Напомним также, что профессор теологии Лейденского университета Тригландиус, имея в виду этот пассаж, прямо обвинил Декарта в богохульстве: «Empe eum esse blasphemum, qui deum pro deceptore habet, ut male Cartestus» («Тот – богохульник, кто держит Бога за обманщика, как это делал Декарт»).
Так или иначе, но следует полагать, что если автор «Рассуждения о методе» и обнаруживал в своих сочинениях и письмах определенное внимание или даже тяготение к некоторым устремлениям либертинства, то происходило это не столько по его собственному хотению, которое он, осторожничая, скрытничая, всегда мог образумить, сколько злою волею ревнивых читателей-педантов, незамедлительно узревших в новой философии дерзкий вызов католической традиции.
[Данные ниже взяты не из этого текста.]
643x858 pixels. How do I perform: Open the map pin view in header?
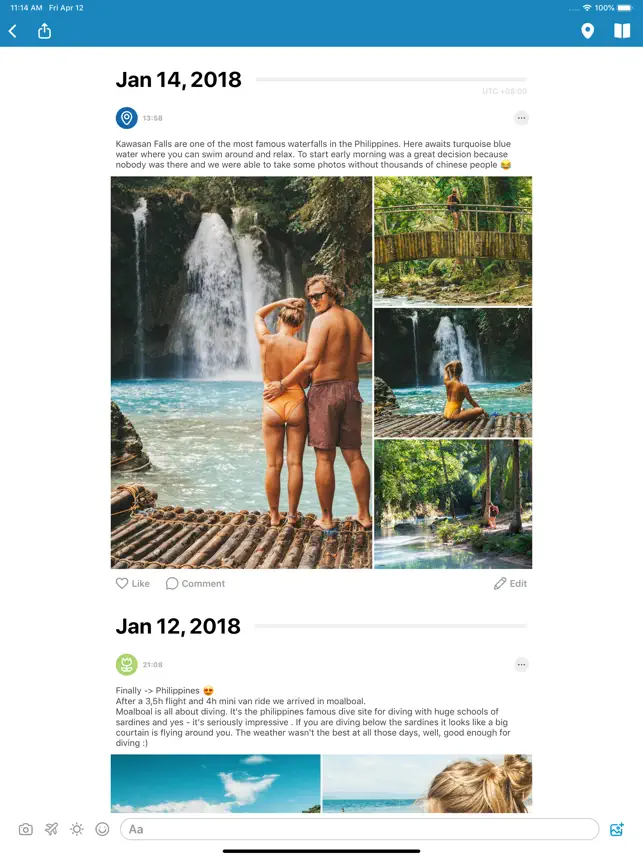587,31
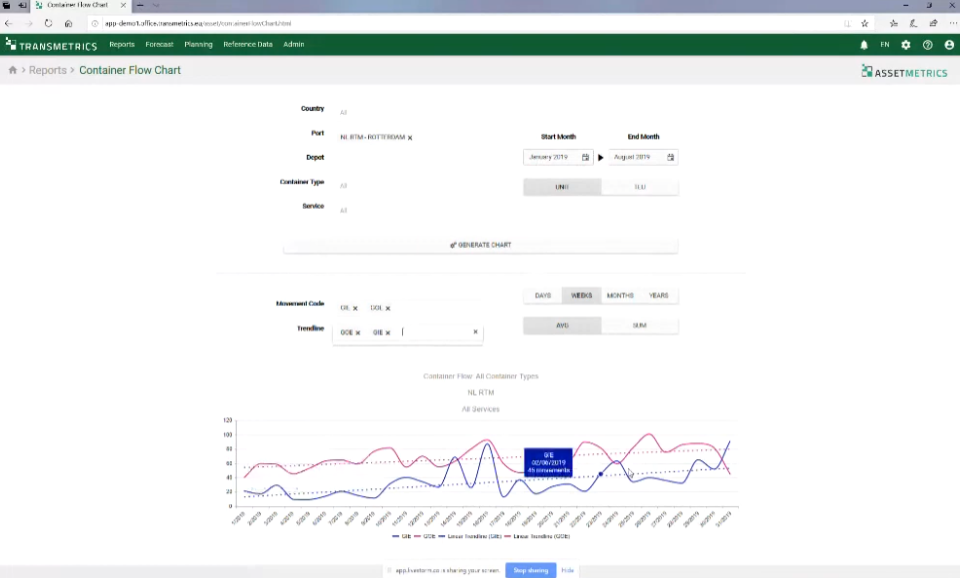Select the Container Flow Chart browser tab
Screen dimensions: 960x578
[x=75, y=5]
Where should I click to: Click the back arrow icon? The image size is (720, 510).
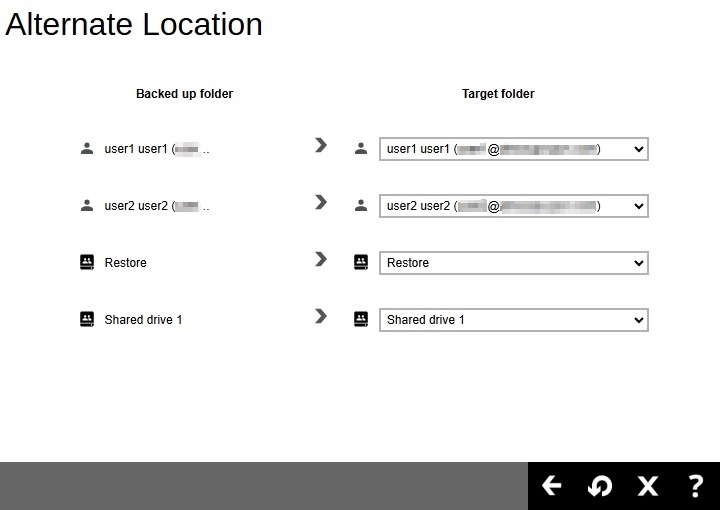(x=552, y=486)
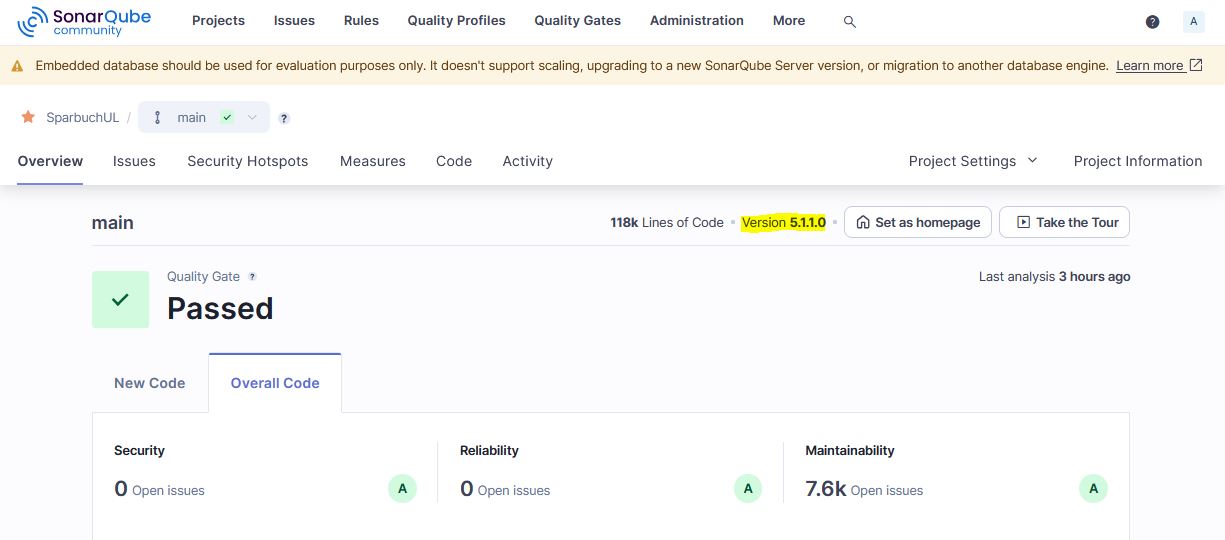Go to Quality Profiles in navigation
The height and width of the screenshot is (540, 1225).
[x=456, y=20]
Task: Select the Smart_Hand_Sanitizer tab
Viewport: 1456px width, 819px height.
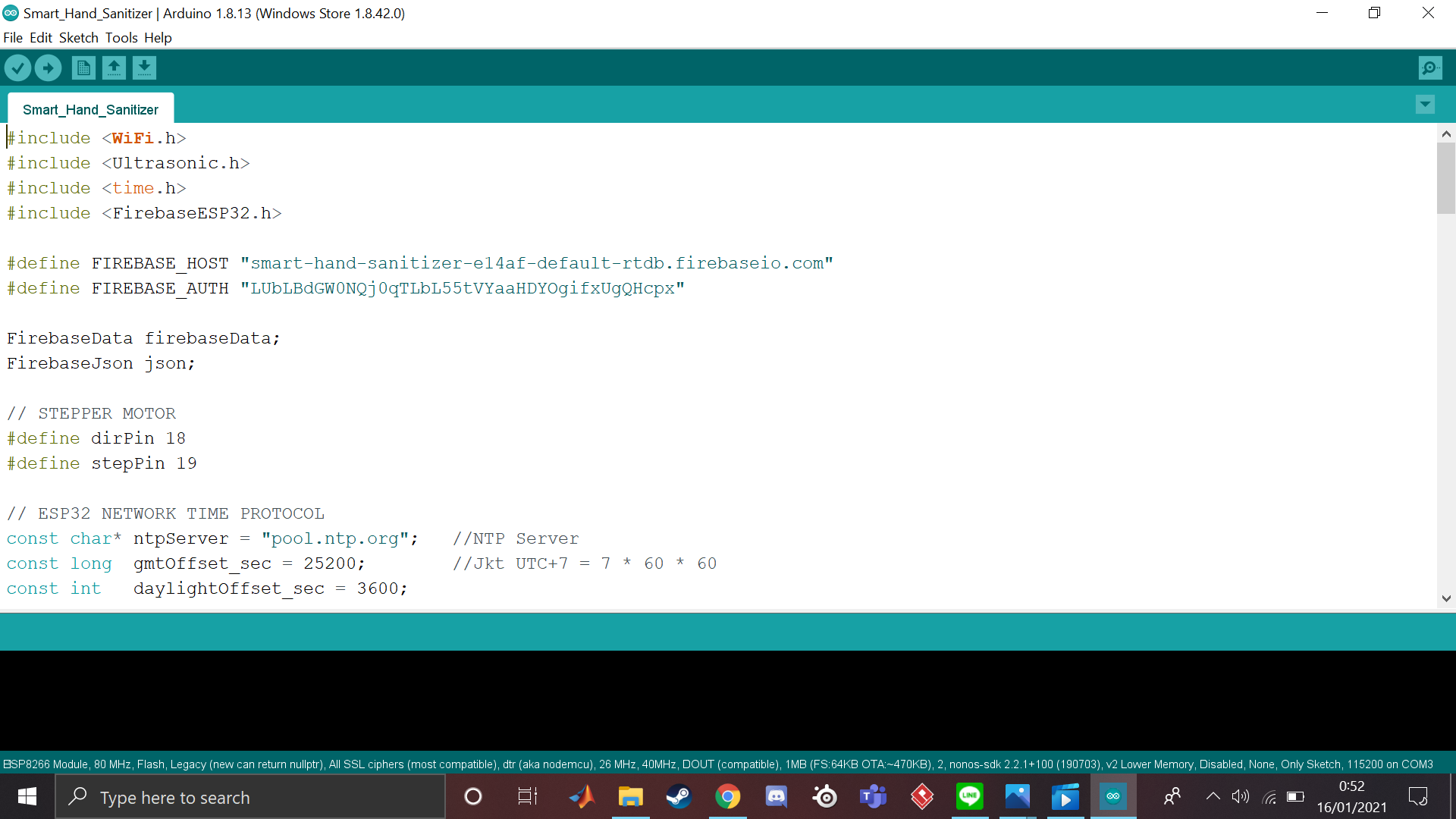Action: click(x=90, y=110)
Нечто аналогичное, по всей видимости, произошло с Паскалем, хотя, разумеется, его нельзя отнести к педантам. Тем не менее именно в отношении метафизических доказательств существования Бога Паскаль расходился с Декартом как нельзя более решительно: для него неприемлем Бог Декарта, Бог Философа, Бог Разума, которому он противопоставил Бога Христа, Бога Сердца, Бога Стенания. Именно в этом плане Декарт для него «бесполезен и недостоверен»286.
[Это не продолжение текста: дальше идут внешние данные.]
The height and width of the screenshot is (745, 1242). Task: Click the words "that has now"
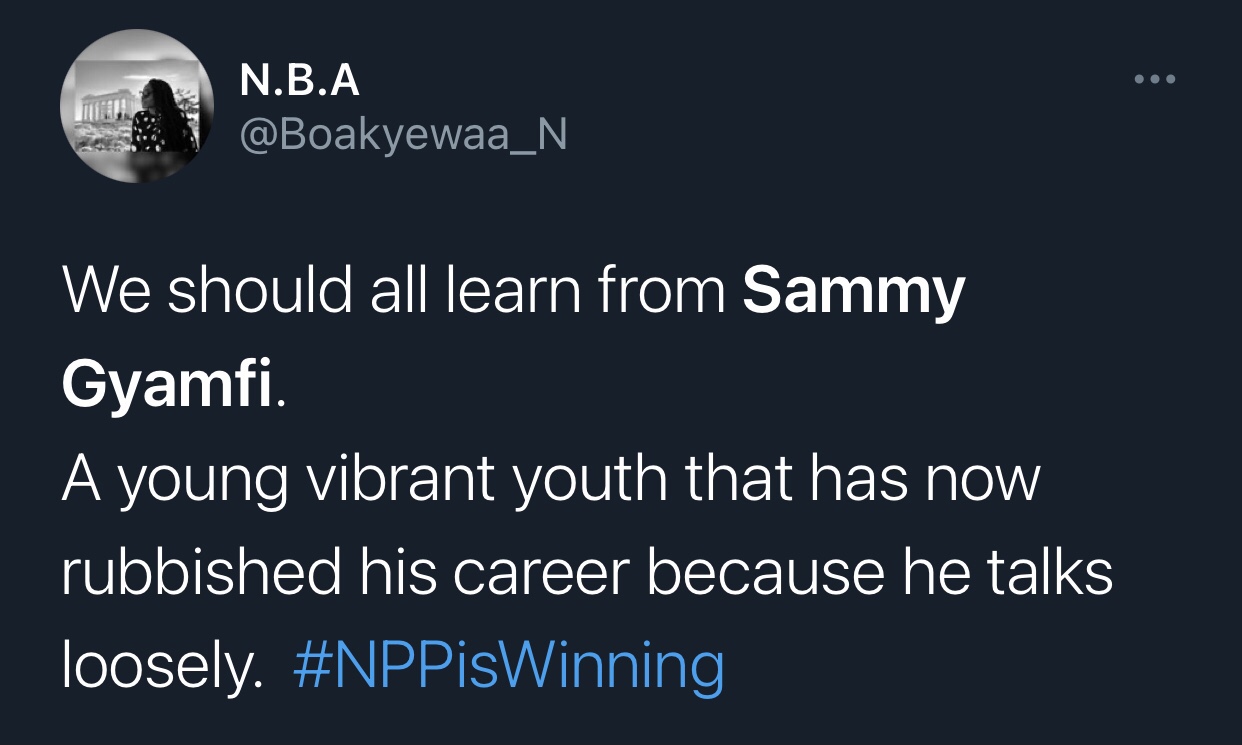click(x=861, y=479)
Трудно сказать с необходимой определенностью, имел ли в виду Паскаль Декарта, когда представлял себе круг вольнодумцев, против которых изначально задумывалась «Апология христианской религии», тем не менее можно напомнить, что в годы светской молодости Паскаль тесно общался с кругом парижских интеллектуалов, среди которых встречались те, кто так или иначе был причастен либертинству: герцог де Роаннез, Шевалье де Мере, Дамьен Миттон, которого современные исследователи называют прототипическим адресатом «Мыслей» и которому, строго говоря, посвящена заметка о «презренном моем я». Словом, подобно тому, как только в самое последнее время стали появляться основательные труды, в которых исследуются связи Декарта с либертинством, тема «Паскаль и вольнодумство XVII века» представляется вполне актуальной287.
Но помимо скептицизма в духе Монтеня, помимо либертинства в духе салонной культуры XVII века есть еще одна стихия, где Паскаль, хотел он того или нет, сближался с Декартом: речь идет о выборе французского языка в противовес ученой латыни. Мало сказать, что подобный выбор диктовался отрицанием авторитета схоластической традиции. В этом отношении следует напомнить об интересе Декарта к новейшей литературной риторике, образец которой он увидел в «Письмах» Гез де Бальзака и которой, как следует думать, мыслитель сознательно следовал в «Рассуждении о методе», в этом манифесте новой философии. Вместе с тем, касаясь этого основополагающего выбора философа в пользу письма на французском языке, невозможно обойти молчанием хитроумные уловки Декарта-писателя, который с превеликим знанием дела формирует своего читателя. Здесь имеется в виду не только открытое обращение философа к людям, наделенным «здравым смыслом», но и не столь очевидные заигрывания с другой, прекрасной половиной читательского мира.